──────── Source extract ────────
# Ham radio operators



## paraquack (Mar 1, 2013)

I'm almost done with a ham radio Technician class for preppers (and non preppers) in my area.
We're trying to put together a "prepper net". Obviously we'll have to have a different name for
the net due to OPSEC.

So talking among ourselves made me wonder:
1. How many other ham operators are out there?
2. How many can contact our preppers in their area?
3. How many have the ability to power their radios if SHTF?
4. How many have HF for long distance communications to find out what is really happening rather than listen to the goverment propaganda?
5. If you have HF, will you share what you learn from your long distance comm?
6. How many rely on small handhelds like the Baofengs?
7. How many with Baofengs care about being legal?
So...
8. If you were part of a "prepper net" and heard a call for assistance due to attack, would you respond?
9. If you are licensed, do you get on the radio? Reason I ask, I find a lot of newbies, don't get on the radio due to "shyness?" or ?
10. If you have a radio and haven't gotten on the radio yet, why?

One of the things I'll be implementing for the graduates of my ham class is a get "acquainted on the radio group". Since all of the class pretty
much knows each other already, I'm hoping that getting the class to meet on one of out local repeaters to just talk with each other and a few chosen
"oldies" I know, will help them get over the shyness. Most places around my area, even the Baofengs can hit the repeaters with a decent antenna.
I use a magnetic dual band on my metal filing cabinet for my Baofeng UV-5 and get good reports thru the repeaters. Might be due to my elevation.
I fact I turn it on pretty early in the morning just to be nosy in my area. I usually don't fire up my dual band mobile as a base station until lunch time.


----------



## Denton (Sep 18, 2012)

You should join Three Percenters Original. They are big into Ham. They we are all supposed to get our Ham license.


----------



## sideKahr (Oct 15, 2014)

If the SHTF, beware the radio zombies!


----------



## rice paddy daddy (Jul 17, 2012)

Wife is a ham. Has a handheld and one the size of a CB in her truck.
Easy to power - just start the truck.
We also have inverters that plug into the cigarette lighter.
This comes in handy when the hurricanes take out the power grid. Like Matthew and Irma.


----------



## SOCOM42 (Nov 9, 2012)

I have 2 meter and HF, plus the power sources to operate them SHTF.

Have Yaesu 2 meter mobile units 50-75 watt, also use some for base units. 

ICOM and Yaesu 2 meter handsets.

USGI 6 meter sets.

I mostly listen to HF AKA SWL'ing, 

I have a Yaesu FRG 100 rcvr next to my bed with a car battery attached with float charger, also an attached DSP.

This set is fed by an end fed 100 ft. long wire set for East/West reception. Europe is like next door reception wise.

Sets are opened up for additional frequencies.


----------



## SierraGhost (Feb 14, 2017)
──────── Given data ────────
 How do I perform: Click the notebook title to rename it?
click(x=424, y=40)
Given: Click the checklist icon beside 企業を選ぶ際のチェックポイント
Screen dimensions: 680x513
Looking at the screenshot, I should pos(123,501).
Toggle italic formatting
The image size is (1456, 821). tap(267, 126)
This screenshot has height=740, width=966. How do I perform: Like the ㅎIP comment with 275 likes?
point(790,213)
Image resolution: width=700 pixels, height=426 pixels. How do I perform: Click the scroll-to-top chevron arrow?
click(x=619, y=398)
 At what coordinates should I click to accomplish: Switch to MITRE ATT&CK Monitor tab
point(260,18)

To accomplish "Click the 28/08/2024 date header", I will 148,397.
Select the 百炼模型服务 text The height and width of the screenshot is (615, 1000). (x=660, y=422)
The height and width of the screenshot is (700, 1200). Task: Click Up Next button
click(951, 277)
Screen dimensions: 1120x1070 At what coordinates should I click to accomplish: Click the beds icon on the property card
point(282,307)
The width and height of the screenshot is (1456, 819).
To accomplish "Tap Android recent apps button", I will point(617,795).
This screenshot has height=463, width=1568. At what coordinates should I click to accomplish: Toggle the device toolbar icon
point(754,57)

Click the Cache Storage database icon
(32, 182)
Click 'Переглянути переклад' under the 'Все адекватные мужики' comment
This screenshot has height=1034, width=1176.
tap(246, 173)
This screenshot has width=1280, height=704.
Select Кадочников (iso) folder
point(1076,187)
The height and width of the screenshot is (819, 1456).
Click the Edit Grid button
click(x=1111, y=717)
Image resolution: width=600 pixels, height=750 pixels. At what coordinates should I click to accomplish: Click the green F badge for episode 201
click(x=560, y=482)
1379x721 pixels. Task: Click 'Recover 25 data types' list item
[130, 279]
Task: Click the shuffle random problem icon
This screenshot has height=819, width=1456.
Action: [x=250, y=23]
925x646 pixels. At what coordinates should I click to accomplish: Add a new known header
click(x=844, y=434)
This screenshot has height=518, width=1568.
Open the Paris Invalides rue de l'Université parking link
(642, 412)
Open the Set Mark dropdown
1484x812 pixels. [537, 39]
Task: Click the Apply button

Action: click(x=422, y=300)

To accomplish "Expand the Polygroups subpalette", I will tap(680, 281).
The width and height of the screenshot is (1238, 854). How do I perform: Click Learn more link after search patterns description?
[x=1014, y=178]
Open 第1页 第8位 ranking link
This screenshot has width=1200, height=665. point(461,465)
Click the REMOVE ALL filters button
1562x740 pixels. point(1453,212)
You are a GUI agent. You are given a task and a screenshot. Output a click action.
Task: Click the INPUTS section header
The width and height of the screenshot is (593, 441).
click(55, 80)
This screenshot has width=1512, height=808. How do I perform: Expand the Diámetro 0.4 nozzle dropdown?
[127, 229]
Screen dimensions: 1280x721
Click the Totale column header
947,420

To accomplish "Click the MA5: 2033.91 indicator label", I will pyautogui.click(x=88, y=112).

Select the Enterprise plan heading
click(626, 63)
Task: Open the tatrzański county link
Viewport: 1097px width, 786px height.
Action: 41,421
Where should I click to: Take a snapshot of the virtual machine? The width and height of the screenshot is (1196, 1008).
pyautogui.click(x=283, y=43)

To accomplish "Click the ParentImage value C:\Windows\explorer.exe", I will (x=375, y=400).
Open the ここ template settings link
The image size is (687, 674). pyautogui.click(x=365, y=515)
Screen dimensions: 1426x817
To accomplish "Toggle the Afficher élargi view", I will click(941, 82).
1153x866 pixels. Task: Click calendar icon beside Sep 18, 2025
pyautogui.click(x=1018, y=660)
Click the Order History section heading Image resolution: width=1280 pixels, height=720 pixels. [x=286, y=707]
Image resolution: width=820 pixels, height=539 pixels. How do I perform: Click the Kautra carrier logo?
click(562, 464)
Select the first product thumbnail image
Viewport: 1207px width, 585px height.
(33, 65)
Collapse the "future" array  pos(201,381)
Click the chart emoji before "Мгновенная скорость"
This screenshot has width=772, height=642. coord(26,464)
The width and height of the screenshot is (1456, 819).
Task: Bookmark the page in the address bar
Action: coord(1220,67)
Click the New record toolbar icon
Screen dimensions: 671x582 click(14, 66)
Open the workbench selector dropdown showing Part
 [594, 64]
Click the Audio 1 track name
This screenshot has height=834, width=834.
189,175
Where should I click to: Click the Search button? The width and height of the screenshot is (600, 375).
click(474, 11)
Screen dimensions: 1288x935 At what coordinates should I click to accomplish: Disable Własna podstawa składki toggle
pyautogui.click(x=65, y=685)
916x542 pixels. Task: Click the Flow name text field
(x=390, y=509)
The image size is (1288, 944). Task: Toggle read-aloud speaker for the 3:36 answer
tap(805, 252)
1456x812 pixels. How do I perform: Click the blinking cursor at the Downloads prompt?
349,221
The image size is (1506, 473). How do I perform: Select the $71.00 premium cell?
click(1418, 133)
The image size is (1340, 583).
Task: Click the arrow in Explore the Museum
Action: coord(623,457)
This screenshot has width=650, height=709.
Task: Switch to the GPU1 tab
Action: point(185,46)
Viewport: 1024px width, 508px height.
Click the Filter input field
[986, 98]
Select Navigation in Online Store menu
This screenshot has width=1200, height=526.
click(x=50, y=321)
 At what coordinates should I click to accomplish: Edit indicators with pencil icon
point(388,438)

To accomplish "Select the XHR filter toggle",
────────
=== Request 1 ===
In the ham radio thread, rewrite the passage between "9. If you are" and "radio yet, why?", inclusive, putting "beginners" in place of "newbies".
=== Request 2 ===
Answer these briefly from the ham radio thread:
(a) Which two hurricanes does rice paddy daddy name as taking out the power grid?
(b) How long is the end-fed wire that feeds SOCOM42's Yaesu FRG 100 receiver?
(c) What does paraquack use on a metal filing cabinet for the Baofeng UV-5?

=== Complete response 1 ===
9. If you are licensed, do you get on the radio? Reason I ask, I find a lot of beginners, don't get on the radio due to "shyness?" or ?
10. If you have a radio and haven't gotten on the radio yet, why?

=== Complete response 2 ===
(a) Matthew and Irma.
(b) 100 ft.
(c) A magnetic dual band.